__Interface element records__.
________________________

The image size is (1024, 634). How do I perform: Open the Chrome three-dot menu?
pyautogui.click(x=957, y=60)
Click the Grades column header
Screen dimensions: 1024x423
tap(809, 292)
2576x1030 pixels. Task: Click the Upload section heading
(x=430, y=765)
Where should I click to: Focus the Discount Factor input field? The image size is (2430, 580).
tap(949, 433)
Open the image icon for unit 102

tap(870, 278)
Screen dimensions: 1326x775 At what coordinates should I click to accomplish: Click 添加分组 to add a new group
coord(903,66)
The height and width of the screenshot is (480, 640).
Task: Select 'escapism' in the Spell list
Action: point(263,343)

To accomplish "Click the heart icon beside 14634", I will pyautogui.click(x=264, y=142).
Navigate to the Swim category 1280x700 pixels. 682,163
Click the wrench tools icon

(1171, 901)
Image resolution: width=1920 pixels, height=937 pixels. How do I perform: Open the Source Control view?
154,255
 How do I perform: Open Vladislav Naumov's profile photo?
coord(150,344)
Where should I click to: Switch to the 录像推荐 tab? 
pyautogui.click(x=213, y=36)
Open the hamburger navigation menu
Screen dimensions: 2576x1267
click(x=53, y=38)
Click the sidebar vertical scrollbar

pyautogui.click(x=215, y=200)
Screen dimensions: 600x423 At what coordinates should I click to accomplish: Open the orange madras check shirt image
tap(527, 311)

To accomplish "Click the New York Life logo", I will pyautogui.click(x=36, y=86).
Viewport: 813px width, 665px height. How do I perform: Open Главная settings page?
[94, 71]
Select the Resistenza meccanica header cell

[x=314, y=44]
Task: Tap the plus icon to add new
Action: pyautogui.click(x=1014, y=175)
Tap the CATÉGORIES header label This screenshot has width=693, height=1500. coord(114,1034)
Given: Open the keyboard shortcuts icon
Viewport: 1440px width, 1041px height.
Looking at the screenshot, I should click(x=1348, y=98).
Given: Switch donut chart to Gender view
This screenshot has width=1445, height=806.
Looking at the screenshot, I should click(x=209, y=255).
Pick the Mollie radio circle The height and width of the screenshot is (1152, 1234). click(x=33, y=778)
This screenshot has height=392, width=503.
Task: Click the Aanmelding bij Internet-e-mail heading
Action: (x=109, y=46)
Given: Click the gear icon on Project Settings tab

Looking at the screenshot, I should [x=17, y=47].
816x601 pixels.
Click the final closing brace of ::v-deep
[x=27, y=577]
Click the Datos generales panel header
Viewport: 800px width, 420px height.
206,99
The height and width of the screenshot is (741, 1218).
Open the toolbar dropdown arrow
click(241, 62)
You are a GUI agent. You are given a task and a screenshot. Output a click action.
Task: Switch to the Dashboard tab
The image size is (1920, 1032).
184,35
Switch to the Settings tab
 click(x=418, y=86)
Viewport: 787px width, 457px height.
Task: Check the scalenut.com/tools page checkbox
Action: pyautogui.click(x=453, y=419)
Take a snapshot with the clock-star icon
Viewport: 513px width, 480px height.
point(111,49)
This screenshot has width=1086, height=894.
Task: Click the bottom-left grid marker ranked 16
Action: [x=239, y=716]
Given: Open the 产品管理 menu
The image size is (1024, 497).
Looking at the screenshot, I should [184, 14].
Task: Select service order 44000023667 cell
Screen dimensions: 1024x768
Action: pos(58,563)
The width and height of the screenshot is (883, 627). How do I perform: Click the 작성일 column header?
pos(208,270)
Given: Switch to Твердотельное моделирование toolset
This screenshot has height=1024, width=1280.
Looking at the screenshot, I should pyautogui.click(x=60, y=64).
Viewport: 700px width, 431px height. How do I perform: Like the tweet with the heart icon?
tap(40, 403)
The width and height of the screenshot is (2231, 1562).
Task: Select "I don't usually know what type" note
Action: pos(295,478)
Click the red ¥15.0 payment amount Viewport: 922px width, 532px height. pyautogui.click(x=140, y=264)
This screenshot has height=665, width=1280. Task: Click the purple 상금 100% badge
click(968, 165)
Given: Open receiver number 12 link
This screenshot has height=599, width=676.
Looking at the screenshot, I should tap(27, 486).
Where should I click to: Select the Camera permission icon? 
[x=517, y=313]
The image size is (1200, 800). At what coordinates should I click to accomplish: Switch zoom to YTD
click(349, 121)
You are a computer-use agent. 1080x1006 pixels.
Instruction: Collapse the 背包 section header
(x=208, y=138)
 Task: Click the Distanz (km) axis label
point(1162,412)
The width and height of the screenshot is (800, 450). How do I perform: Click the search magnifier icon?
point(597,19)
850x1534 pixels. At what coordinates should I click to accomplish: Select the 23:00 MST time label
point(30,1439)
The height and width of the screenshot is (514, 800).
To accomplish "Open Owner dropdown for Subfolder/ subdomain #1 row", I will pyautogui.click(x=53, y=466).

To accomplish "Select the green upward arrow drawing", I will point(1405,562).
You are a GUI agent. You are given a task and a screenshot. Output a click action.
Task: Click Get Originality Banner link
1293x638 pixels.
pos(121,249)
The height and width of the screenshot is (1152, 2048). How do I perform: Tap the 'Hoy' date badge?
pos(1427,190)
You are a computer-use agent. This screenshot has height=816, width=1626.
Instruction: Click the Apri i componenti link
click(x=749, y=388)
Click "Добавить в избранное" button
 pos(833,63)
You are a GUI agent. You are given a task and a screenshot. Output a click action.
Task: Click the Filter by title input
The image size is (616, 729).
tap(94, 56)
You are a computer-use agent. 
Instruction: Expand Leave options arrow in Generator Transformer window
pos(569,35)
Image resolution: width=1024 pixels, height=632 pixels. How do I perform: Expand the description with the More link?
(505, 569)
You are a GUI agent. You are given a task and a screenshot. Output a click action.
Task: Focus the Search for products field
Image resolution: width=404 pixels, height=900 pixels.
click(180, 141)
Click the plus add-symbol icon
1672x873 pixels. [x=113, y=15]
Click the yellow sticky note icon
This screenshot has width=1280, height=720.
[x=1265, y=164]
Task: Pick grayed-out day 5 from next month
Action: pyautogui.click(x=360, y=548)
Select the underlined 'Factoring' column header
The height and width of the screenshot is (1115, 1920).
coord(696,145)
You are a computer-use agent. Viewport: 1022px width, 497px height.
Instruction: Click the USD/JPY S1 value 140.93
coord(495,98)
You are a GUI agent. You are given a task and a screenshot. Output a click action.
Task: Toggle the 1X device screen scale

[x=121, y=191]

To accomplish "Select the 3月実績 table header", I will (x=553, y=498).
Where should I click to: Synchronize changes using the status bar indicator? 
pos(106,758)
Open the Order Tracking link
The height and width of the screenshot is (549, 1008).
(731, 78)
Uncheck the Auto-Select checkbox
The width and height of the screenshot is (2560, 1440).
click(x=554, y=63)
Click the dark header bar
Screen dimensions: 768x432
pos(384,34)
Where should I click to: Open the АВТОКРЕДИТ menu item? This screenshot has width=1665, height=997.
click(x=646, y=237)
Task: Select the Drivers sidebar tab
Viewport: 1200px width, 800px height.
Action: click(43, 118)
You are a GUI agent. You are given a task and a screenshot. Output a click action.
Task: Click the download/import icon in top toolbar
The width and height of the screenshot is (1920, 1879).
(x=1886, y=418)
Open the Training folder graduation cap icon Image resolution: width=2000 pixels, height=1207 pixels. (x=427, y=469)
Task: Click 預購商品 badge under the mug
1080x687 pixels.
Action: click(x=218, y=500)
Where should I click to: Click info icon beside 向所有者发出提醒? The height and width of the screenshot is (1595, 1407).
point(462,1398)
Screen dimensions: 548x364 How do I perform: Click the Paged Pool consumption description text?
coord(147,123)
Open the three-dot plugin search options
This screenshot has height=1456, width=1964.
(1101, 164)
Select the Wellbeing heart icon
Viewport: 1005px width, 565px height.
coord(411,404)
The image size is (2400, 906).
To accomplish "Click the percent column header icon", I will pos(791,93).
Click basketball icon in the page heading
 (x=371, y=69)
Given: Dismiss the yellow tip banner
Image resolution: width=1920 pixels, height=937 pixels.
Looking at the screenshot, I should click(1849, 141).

________________________

__To do__. Copy out every line of the records above that contains the string "field". Case counts, so skip any line where it appears only in different capitalization.

__Solution for this task__.
Where should I click to: Focus the Discount Factor input field? The image size is (2430, 580).
Task: Focus the Search for products field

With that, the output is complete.